Anne later returns to tell Carla that she will be taking over Frank's share of the business until Frank is cleared of raping Carla. Anne joins Frank at his new factory and is very pleased to hear that Carla has had a meltdown and fired the workers. Michelle Connor (Kym Marsh) hears what Frank has done to Carla and goes to Frank's factory to bring everyone back to work at Underworld, angering Anne. Anne tries to persuade Carla to drop the charges in exchange for Frank's share of Underworld but Carla refuses and throws her out of her home. Anne goes on a cruise with Sam and a couple of days later she phones Frank and tells him his father has died. Anne comes home and initially struggles with her grief, blaming Carla for Sam's death and confronts her at the factory. Anne returns to work with Frank and Sally Webster (Sally Dynevor) and they return to Underworld, alongside Carla and Michelle. Anne later learns that Frank is having an affair with Jenny Sumner (Niky Wardley) behind Sally's back and tells her so Frank then fires Anne and tells her to go home.

Anne is devastated when Frank is found dead in the factory. She sees Frank's body being removed from Underworld and tells the police that she believes Carla killed Frank.

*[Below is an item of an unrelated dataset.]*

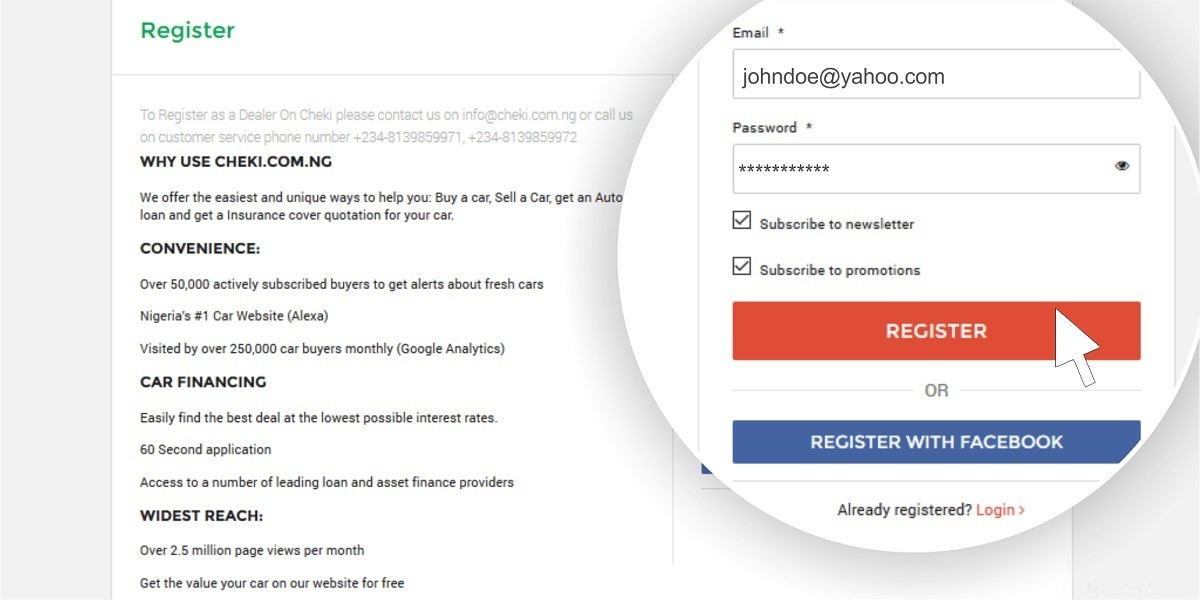Sign up with REGISTER WITH FACEBOOK button
This screenshot has height=600, width=1200.
tap(936, 442)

She later notices the contract that gave Frank full ownership of Underworld is missing and accuses Carla of stealing it. Sally realises Frank's watch is missing and Anne assures her she will tell the police. Anne attends Frank's funeral with Sally and apologises to Carla, which Carla finds suspicious. She later goes home alone and Sally visits her. She sees that Anne has Frank's watch and assumes that the police have returned it until Anne admits that she has had it all along. Sally realises that Anne killed Frank and tries to leave but trips and hits her head. Anne, however, calmly continues packing her bags until Carla arrives, wanting to know why Anne apologised earlier. Carla finds Sally and goes to call an ambulance, but Anne threatens her with a knife. Anne explains that she blamed Frank for Sam's death after overhearing Frank goading Carla about the rape. She went to the factory to get his watch back, but she struggles with Frank for it. When he pushed her away, she picked up a whiskey bottle and hit him. Carla then talks Anne into dropping the knife and she is later arrested.

==Reception==
A reporter for the Western Mail branded Anne a "pompous matriarch". Tony Stewart of the Daily Mirror called Anne a "loyal mum". Jon Wise of The People believed the show made viewers "empathise deeply" with Anne following Frank's death, while the Daily Mirror's Kevin O'Sullivan said Anne was "theatrically distraught" when she discovered her son was dead.